Romo returned later, but by then the team had lost seven consecutive games and sported an ugly 2-7 record. Romo would record one more win upon his return but was again injured the next week and would never play another meaningful snap in the NFL.

2017 - A suspension, injuries and rigid coaching doom another season

Dallas entered 2017 with high hopes based on the previous season when rookies Dak Prescott and Ezekiel Elliott had led a surprise march to the NFC’s best record with a 13-3 mark. The dynamic youngsters were expected to lead the Cowboys to a new era of prosperity.

But problems began before the season even started. Ezekiel Elliott was slapped with a six-game suspension. Elliott appealed multiple times through various jurisdictions and avoided serving the penalty until mid-November. But the drama and uncertainty hung over the entire season.

On the field the Cowboys managed the kind of bewildering results that leave Cowboys fans like me thinking the team is cursed. Since the team’s inception the Cowboys have played 122 games in which the offense recorded 30+ points and 400+ yards. The team’s record in those games is 108-13-1; that’s a .892 winning percentage for those keeping track.

And yet, in weeks four and five the Cowboys managed to score 30+ points and record more than 400 yards in back-to-back games - and lose both. Yet, the team managed to rebound with three consecutive wins to stand at 5-4 in mid-November. That’s when Elliott gave up his last appeal and accepted his six-game suspension.

Dallas faced the Atlanta Falcons in what would be a difficult game without their All-Pro running back. Unfortunately, fellow All-Pro Tyron Smith would miss the game due to injury and yet another All-Pro (Sean Lee) would exit in the early minutes. Without three of their best players the Cowboys began a historically ugly tailspin that ruined a promising season.

We also saw, yet again, Jason Garrett showing zero adaptability. With Tyron Smith out, backup LT Chaz Green simply couldn’t handle Adrian Clayborn. Now, Clayborn is a legitimate NFL player but he’s not remotely close to being anything special. Yet he repeatedly beat Green using the exact same move. But Garrett and the Cowboys refused to adapt or change and allowed Clayborn to record six sacks as the Cowboys lost in ugly fashion.

The following weeks were equally horrid, with the offense recording only 22 points over three games, all losses. Those 22 points scored over three games was the worst cumulative point total in team history.

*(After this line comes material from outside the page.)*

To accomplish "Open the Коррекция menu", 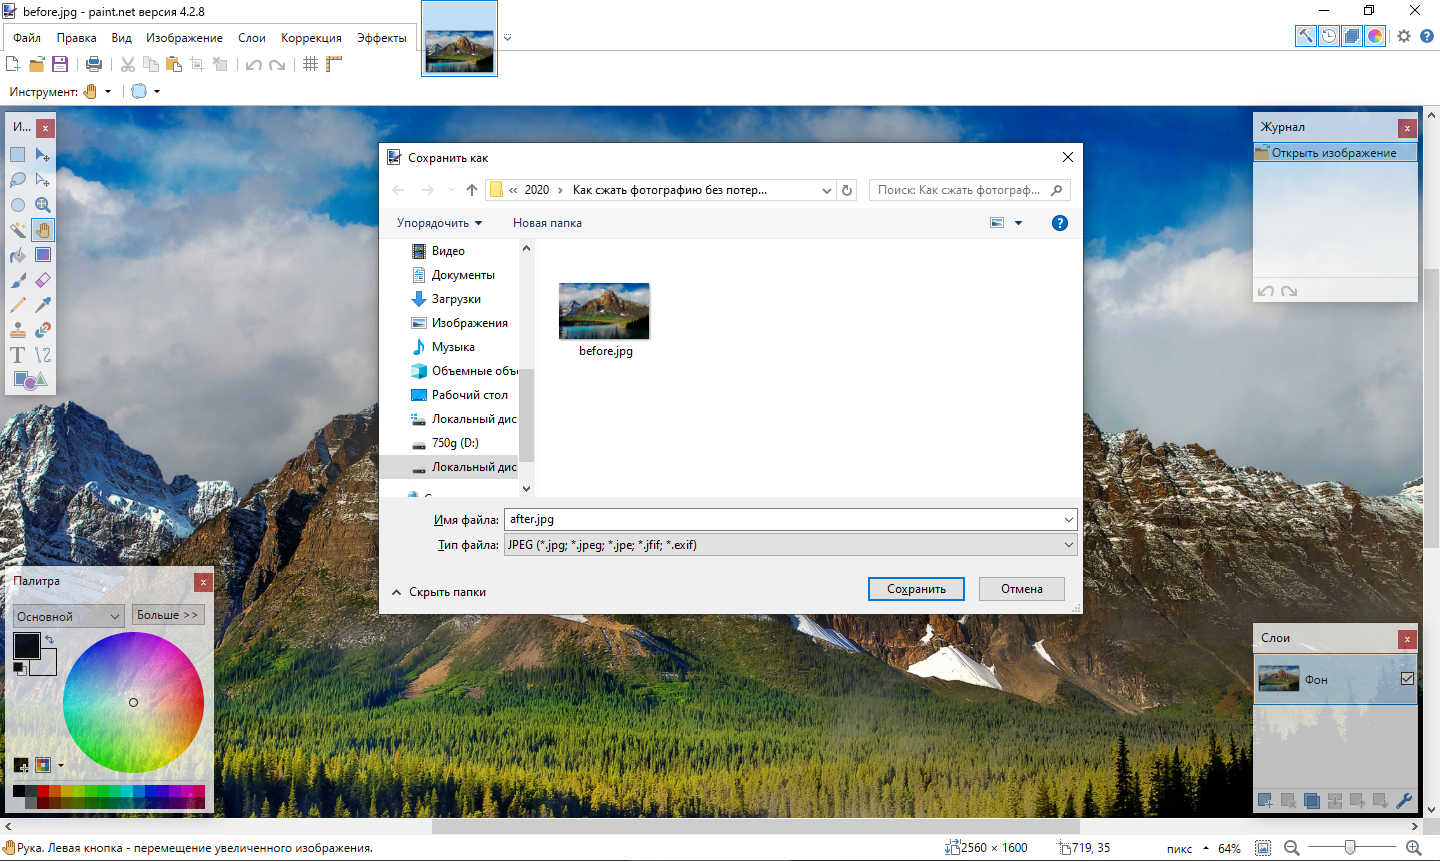I will point(311,38).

Despite all this, the Cowboys still maintained a glimmer of hope entering a week 16 tilt against the Seattle Seahawks. But more coaching blunders (a fourth quarter goalline sequence that featured some of the worst play-calling you’ll ever see) and poor play from Dak Prescott doomed the team’s fortunes.

Another promising season had ended in bitterness.

What have we learned?

There’s a couple things that jump out at me having looked through this history.

First, the obvious, injuries can ruin any team. Each of the four teams suffered significant injuries to key players. Thus, the ability to adapt to injuries becomes paramount. The Cowboys have a mixed record there. We have the debacles of 2015 and 2017, but we also have a 2016 team that saw both the starting and backup quarterback effectively miss the entire season - yet the team won 13 games. The good news is the team seems to have better depth than, perhaps, at any time in recent history.

Second, regardless of what happens during an offseason and regardless of how good things seem in July or August, the NFL season will often reveal flaws and vulnerabilities that generated very little attention during the offseason. Call this “unknown unknowns” - problems that come up that no one anticipated. Many an NFL team have seemed to be complete from top-to-bottom only to find out later they had unknown vulnerabilities.

Can the Cowboys address such challenges more effectively than they did in 2008, 2010, 2015 or 2017? Only time will tell. What I do know is injuries will occur and things almost never go as expected in the NFL. Jason Garrett’s ability to address such events is likely going to determine whether he’ll still be head coach beyond 2019.